# MMI software update?



## Venom7000 (Jul 23, 2017)

Hello people,
I was browsing some of the other topics and many of you mentioned that the new Audi TT's which probably have newer software (2016/2017) also may have some new features that came with the newer MMI software.

My question is: *"Did anyone ever try to update their MMI software at the Audi Dealership?*" [smiley=gossip.gif] 
*If so did they get any benefits/new features from it?* (I heard people mentioning something like Speed Camera warnings for example...

This question is referring to "older/1st gen MK3 TT models" (like mine which is from 2015).

Stay safe out there,


----------



## Matrix (Apr 11, 2016)

I was told last month no new updates for mine.


----------



## Venom7000 (Jul 23, 2017)

Matrix said:


> I was told last month no new updates for mine.


Hello Matrix, long time no see.  
Strange!
You have the 2016 version (what I can guess from the signature below you  ). Maybe there is a chance that there is no new software yet for 2017 models? (they still use 2016 versions) I know its far fetched.

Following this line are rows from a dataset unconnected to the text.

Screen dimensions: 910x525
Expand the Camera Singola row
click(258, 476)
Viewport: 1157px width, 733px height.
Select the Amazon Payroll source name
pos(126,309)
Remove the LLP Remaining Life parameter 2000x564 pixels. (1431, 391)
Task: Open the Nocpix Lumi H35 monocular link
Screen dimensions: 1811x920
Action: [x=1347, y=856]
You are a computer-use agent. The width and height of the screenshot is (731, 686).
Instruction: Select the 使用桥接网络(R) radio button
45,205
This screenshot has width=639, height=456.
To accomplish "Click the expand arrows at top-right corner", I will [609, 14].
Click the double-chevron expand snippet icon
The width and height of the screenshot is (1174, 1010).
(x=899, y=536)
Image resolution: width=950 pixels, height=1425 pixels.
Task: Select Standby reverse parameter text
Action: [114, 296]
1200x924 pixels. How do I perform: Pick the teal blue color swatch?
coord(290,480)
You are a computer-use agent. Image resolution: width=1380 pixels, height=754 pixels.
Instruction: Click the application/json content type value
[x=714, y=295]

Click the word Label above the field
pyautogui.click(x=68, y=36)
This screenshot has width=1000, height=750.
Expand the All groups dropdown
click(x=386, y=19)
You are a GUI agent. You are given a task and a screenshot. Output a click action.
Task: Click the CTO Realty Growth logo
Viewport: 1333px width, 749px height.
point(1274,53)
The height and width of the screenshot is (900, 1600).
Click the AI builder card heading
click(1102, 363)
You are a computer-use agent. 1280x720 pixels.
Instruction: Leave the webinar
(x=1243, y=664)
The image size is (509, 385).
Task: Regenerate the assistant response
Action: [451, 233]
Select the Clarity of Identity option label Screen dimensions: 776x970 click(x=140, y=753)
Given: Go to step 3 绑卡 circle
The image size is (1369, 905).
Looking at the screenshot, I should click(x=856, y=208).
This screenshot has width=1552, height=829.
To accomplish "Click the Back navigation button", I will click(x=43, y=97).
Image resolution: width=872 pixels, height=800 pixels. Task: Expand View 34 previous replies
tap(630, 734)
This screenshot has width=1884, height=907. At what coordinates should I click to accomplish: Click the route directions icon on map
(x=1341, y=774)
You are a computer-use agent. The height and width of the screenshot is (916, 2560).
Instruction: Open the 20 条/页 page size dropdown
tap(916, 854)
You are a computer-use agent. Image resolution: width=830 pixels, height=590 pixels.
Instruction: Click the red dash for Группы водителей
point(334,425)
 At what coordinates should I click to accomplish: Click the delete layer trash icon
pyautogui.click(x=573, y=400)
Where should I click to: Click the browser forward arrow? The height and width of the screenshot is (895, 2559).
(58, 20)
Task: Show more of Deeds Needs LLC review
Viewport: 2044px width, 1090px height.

Or more likely the dealership you used are just incompetent or too lazy to do it??

I know that my MMI software is the oldest one and that there is a newer version.

Do you have the: Speed Camera warning or that option "make a sound when leaving car without your phone"??


----------



## debonair (Jun 5, 2014)

I have a late MY17 and have the warning sound for if you've left your phone in the car. I believe speed camera alerts have to be downloaded and are not standard on any version of software.


----------



## Matrix (Apr 11, 2016)

Venom7000 said:


> Matrix said:
> 
> 
> > I was told last month no new updates for mine.
> ...


No speed camera warning sound unfortunately. This is what I would like from the update
Debonair, you are right the speed cameras are downloaded but the VC can now give audible warnings as one approaches with the right update.


----------



## ZephyR2 (Feb 20, 2013)

I have one of the first MY17 models and I do have the speed camera bongs and the warning that you've left your phone in the car. I don't seem to have the traffic warning announcement problem. My software version is 0660.








From what others have said Audi will not upgrade older software versions to newer ones. All you will get is bug fixes for your current version.


----------



## Venom7000 (Jul 23, 2017)

ZephyR2 said:


> I have one of the first MY17 models and I do have the speed camera bongs and the warning that you've left your phone in the car. I don't seem to have the traffic warning announcement problem. My software version is 0660.
> 
> From what others have said Audi will not upgrade older software versions to newer ones. All you will get is bug fixes for your current version.


Thats sad news to hear. I dont see why they would "forbid" or deny you a new software upgrade (especially if they can squeeze money out of you). :lol: :roll:

Although I too have read it somewhere that someone was denied this service. Strange how they dont just give "patches" at least to download via AudiConnect. So you can download them to your SD and install them. 
They already roll their eyes if you come to their service centre and ask such a "trivial service". Especially because it takes hours to full install, instead of repairing someone else car who is actually in a need... So why not give it to us to deal with it? [smiley=bomb.gif]


----------



## Dino_Donis (Apr 19, 2004)

It's possible that the hardware has changed so firmware that works on a MY17 may not work on a MY15?


----------



## mattb5906 (May 29, 2016)

Was going to ask the same question. My car was hit the other day (while I was out with one of the Audi Techs!) and have been driving a newer 17 plate courtesy TT which seems to have slightly different features such as the eco tips and drive mode in the rev counter display. Tetbury Audi said there were no updates for my TT a few weeks ago.

Such a shame/con Audi don't apply the updates to all TTs regardless of year of manufacture. I'm sure many of the features are compatible irrespective of hardware.

How did you get the extra menu that shows the firmware version? I did a quick search for engineering menu and hidden menu, but didn't find a post about it.


----------



## Venom7000 (Jul 23, 2017)

Dino_Donis said:


> It's possible that the hardware has changed so firmware that works on a MY17 may not work on a MY15?


Most likely. [smiley=bigcry.gif] 
They do this with WIFI routers where they make Version 1,2,3 of the same model and each has a different software updates.

+mattb5906 hard to explain from my bedroom. :lol: Its in Menu->CAR->System Maintenance -VERSION INFO.
Same how you update your maps via SD.


----------



## mattb5906 (May 29, 2016)

Haha, is a bit late. Thanks. I'll have another look for this tomorrow morning.


----------